You might ask, “Why do I need a load balancer when I can have multiple hosts in a DNS A or SRV record?” The answer is that not only are there alternative balancing algorithms with which we can balance, but we can load balance over the DNS servers themselves. UDP services make up a lot of the services that we depend on in networked systems, such as DNS, NTP, and VoIP. UDP load balancing might be less common to some but just as useful in the world of scale.
你可能会问：“当我在DNS A或SRV记录中有多个主机时，为什么我需要一个负载均衡器？”答案是不仅有我们可以平衡的替代平衡算法，而且我们可以负载均衡DNS服务器本身。UDP服务构成了我们在网络系统中依赖的许多服务，例如DNS，NTP和VoIP。UDP负载平衡可能不太常见，但在规模世界中同样有用。

You can find UDP load balancing in the stream module, just like TCP, and configure it mostly in the same way. The main difference is that the listen directive specifies that the open socket is for working with datagrams. When working with datagrams, there are some other directives that might apply where they would not in TCP, such as the proxy_response directive, which specifies to NGINX how many expected responses can be sent from the upstream server. By default, this is unlimited until the proxy_timeout limit is reached.
您可以在stream模块中找到UDP负载平衡，就像TCP一样，并且主要以相同的方式配置它。主要区别在于该listen指令指定open socket用于处理数据报。使用数据报时，还有一些其他指令可能适用于不在TCP中的proxy_response指令，例如指令，它指定NGINX可以从上游服务器发送多少预期响应。默认情况下，这是无限制的，直到proxy_timeout达到限制。

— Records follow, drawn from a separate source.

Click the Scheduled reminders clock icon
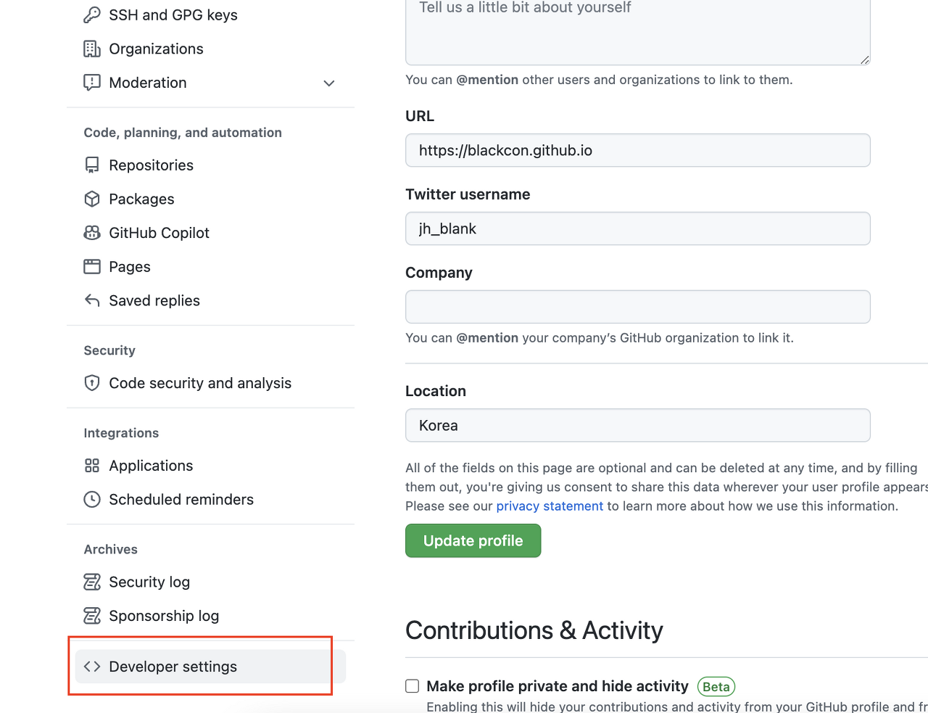This screenshot has height=713, width=928. coord(91,499)
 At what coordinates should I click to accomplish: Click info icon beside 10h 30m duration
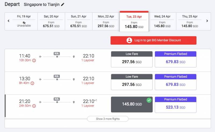tap(34, 60)
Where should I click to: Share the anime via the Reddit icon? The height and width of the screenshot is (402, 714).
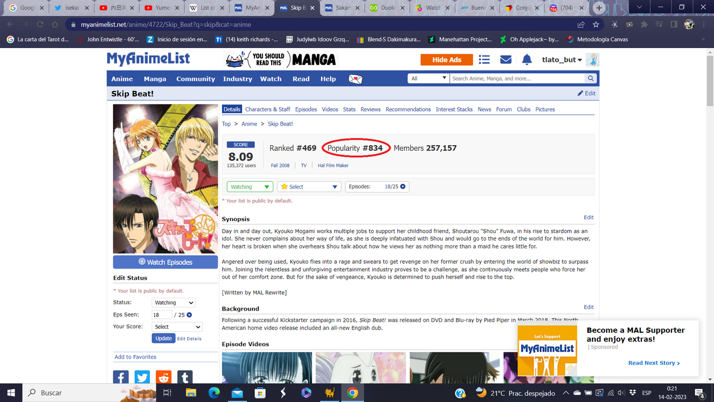(x=163, y=377)
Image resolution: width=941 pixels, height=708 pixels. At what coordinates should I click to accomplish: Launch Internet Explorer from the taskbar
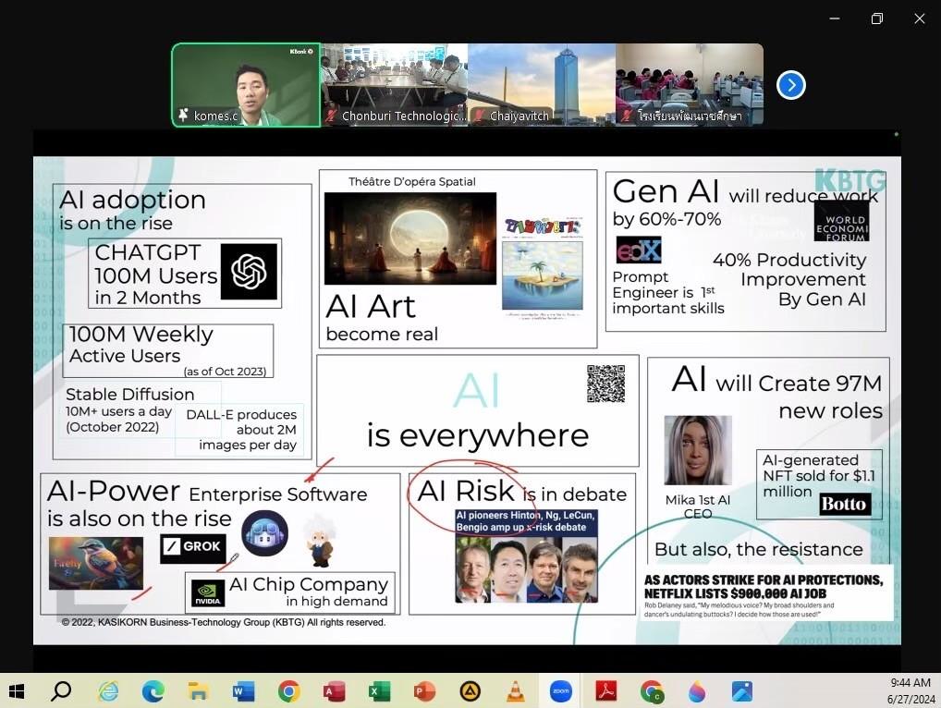108,690
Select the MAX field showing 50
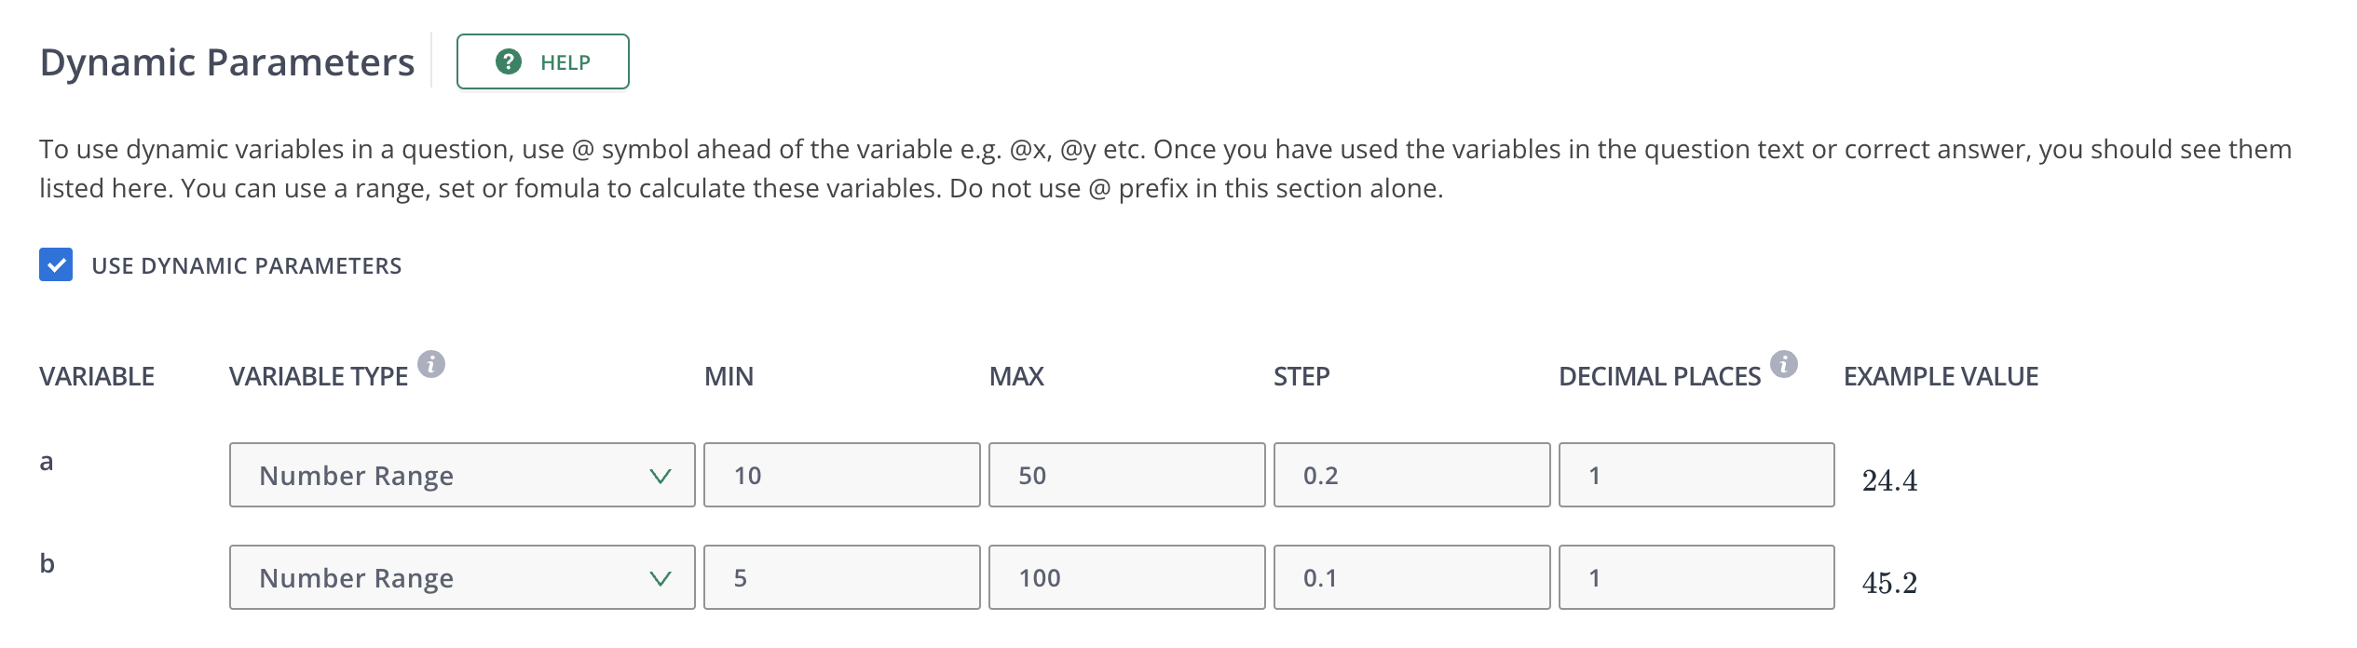This screenshot has height=648, width=2357. 1126,475
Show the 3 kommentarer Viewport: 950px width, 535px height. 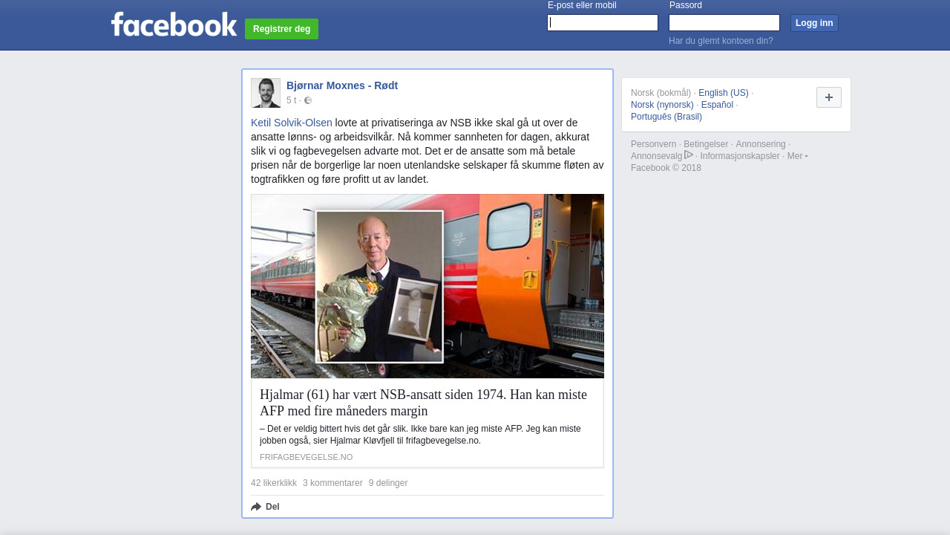[333, 483]
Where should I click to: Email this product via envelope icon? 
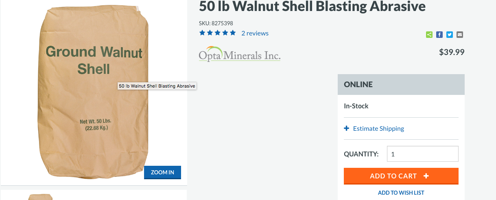click(x=460, y=35)
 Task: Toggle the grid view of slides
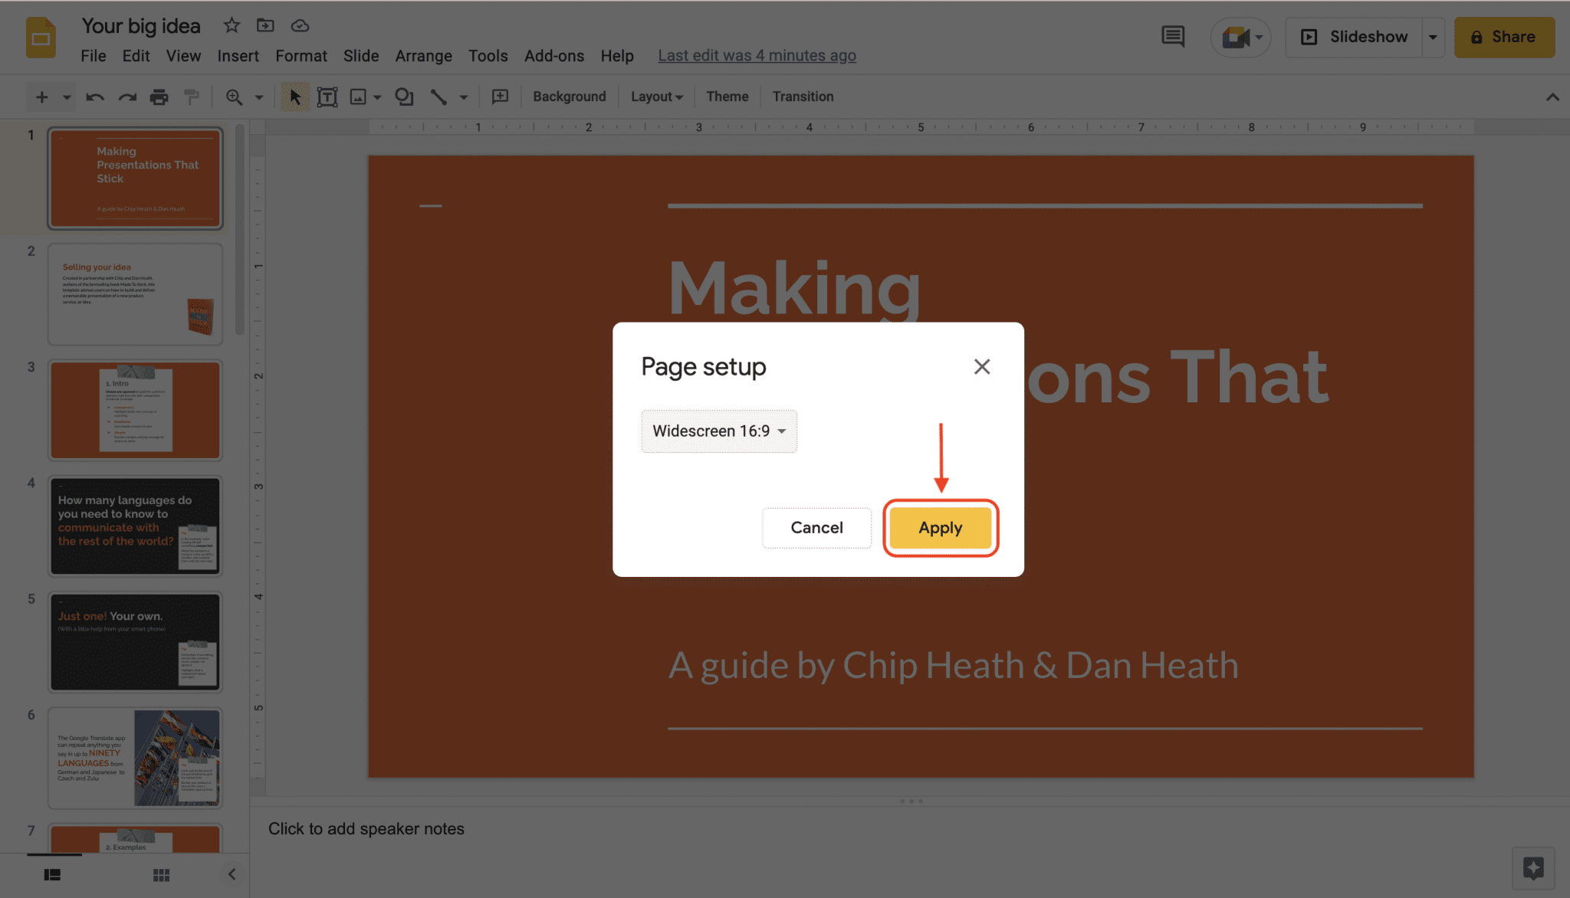(x=161, y=875)

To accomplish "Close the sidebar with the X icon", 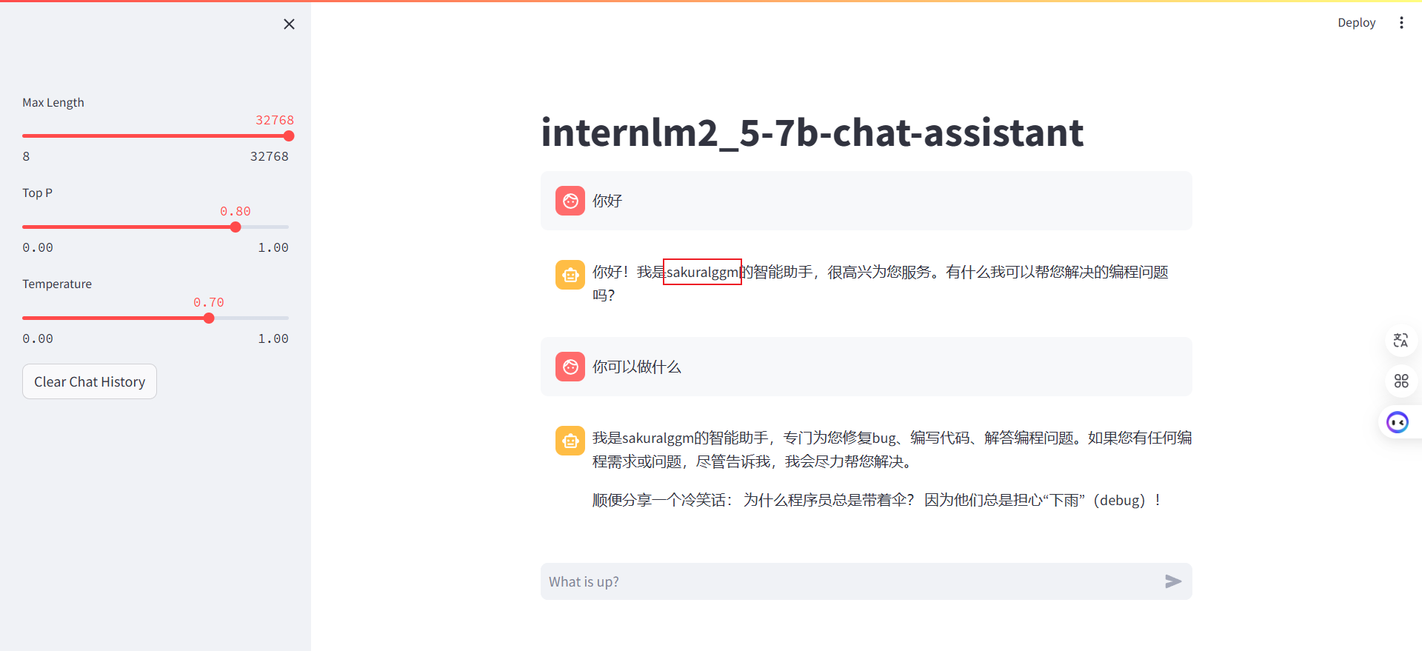I will click(289, 24).

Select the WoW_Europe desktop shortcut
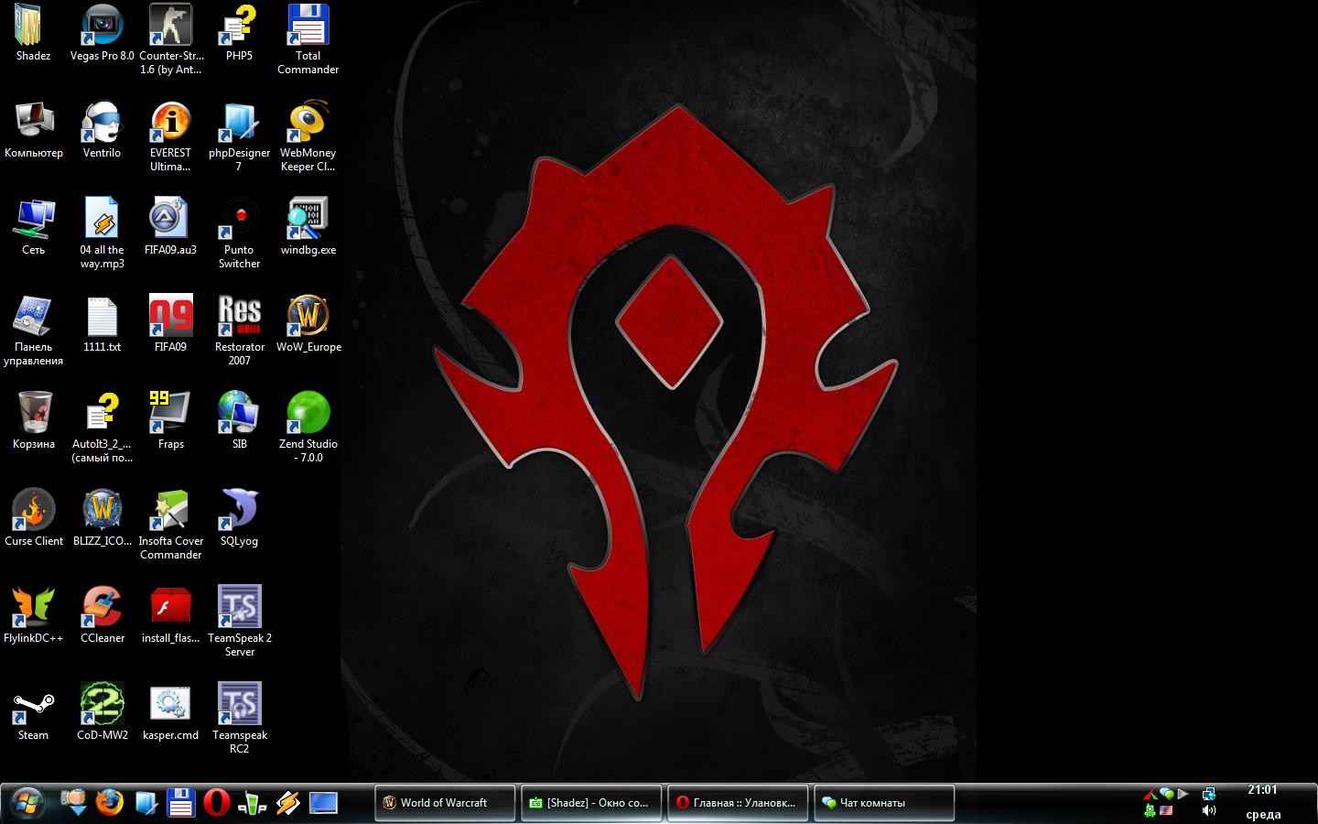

The reuseport parameter instructs NGINX to create an individual listening socket for each worker process. This allows the kernel to distibute incoming connections between worker processes to handle multiple packets being sent between client and server. The reuseport feature works only on Linux kernels 3.9 and higher, DragonFly BSD, and FreeBSD 12 and higher.
该reuseport参数指示NGINX为每个工作进程创建一个单独的侦听套接字。这允许内核消除工作进程之间的传入连接，以处理在客户端和服务器之间发送的多个数据包。该reuseport功能仅适用于Linux内核3.9及更高版本，DragonFly BSD和FreeBSD 12及更高版本。